Collected data
++++
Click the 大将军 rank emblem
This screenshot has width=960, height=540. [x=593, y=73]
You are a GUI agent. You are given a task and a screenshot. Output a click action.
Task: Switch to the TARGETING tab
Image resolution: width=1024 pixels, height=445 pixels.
++++
Start at the line containing "Task: Switch to the TARGETING tab" and copy each line through the last one in the records, exactly and with nothing added.

Task: Switch to the TARGETING tab
Image resolution: width=1024 pixels, height=445 pixels.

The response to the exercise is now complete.